Principle #7 What Matters Most is Being Measured Least

The seventh principle was to assess the state we’re in, lifting the lid on the worrying shortcomings in how the state measures the economy that surrounds us. At the highest level, making money on real estate, inheriting money from relatives and spending money on e-commerce has become a social norm for many in society, yet it’s not clear how any of this is accurately captured by government statistics. Look a little closer at how the economy is moving into the cloud and you see an even bigger divergence between what we do and what the state measures. Look closer still and there’s the increased popularity of free goods – Wikipedia, Facebook – none of which are adequately reflected in the state’s numbers. To paraphrase Robert Solow: The digital economy is everywhere except in government statistics.

A desire to close the gap between what you can and cannot measure is what separates builders and farmers.

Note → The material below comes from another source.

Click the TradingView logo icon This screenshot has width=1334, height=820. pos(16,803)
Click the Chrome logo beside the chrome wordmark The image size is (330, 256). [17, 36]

Farmers are more content with the status quo – data that’s been compiled over the years and the trends they produce – whereas builders are wary of this inertia and are more willing to start afresh. They’ll be willing to look elsewhere for real-time signals of hiring (and firing) in professions that traditional surveys haven’t yet categorised, like the impressive work of the LinkedIn economists who are capturing categories of employment that the official survey leaves behind, like AI. Herein lies a tension: farmers would feel threatened by this new approach of displacing the legacy of what’s been built up over the years.

Distilling it down: Farmers frame policy answers around what they can measure; builders ask policy questions about what they can’t measure.

 

Principle #8 Conjectures and Refutations

Principle 8 builds on the sceptical view of government statistics and jumps off that most important form of transportation, ‘the bandwagon’ of big data, arguing that it risks us making big mistakes.

We’ve leaned too far in the direction of big data and need to rebalance with ‘thick data’: understanding the people and not the quantifiable data points they produce. The temptation to use and abuse big data, to link correlations with causation, has clouded out common sense and risks falling foul of the quantification fallacy – disregarding anything that can’t easily be measured as irrelevant. Nowhere is this more needed than in a thorough re-examination of the NPS score – one number that claims to tell us so much but actually tells us so little.

To distinguish between our two personality types, we need to lean on the work of the influential philosopher Karl Popper and his theory of conjectures and refutations – everything we say needs to be challenged (or refuted) to prove that it’s true. Builders have a vested interest in making bold big data conjectures bolder to maintain funding for a start-up or academic institute, whereas farmers are more able to challenge the quantification bias, contest these claims with refutations as well as seek out better explanations. Builders will rush to market their big-data predictions for the future, but farmers will remind us that all data comes from the same place: the past.

Distilling it down: Builders make conjectures from the big data they’re able to measure; farmers provide refutations by drawing meaning from what can’t be measured.

As we all find ourselves staring at our Napster moment, we need to embrace Tarzan Economics in order to address life’s challenges sooner rather than later, as delay only means the problems get bigger and harder to solve.

You can now pivot faster and more effectively than any individual, organisation or institution that you choose to help. So, if there’s one final lesson to help you navigate the path ahead it is this:

Don’t wait for your perfect job description, create your job description instead.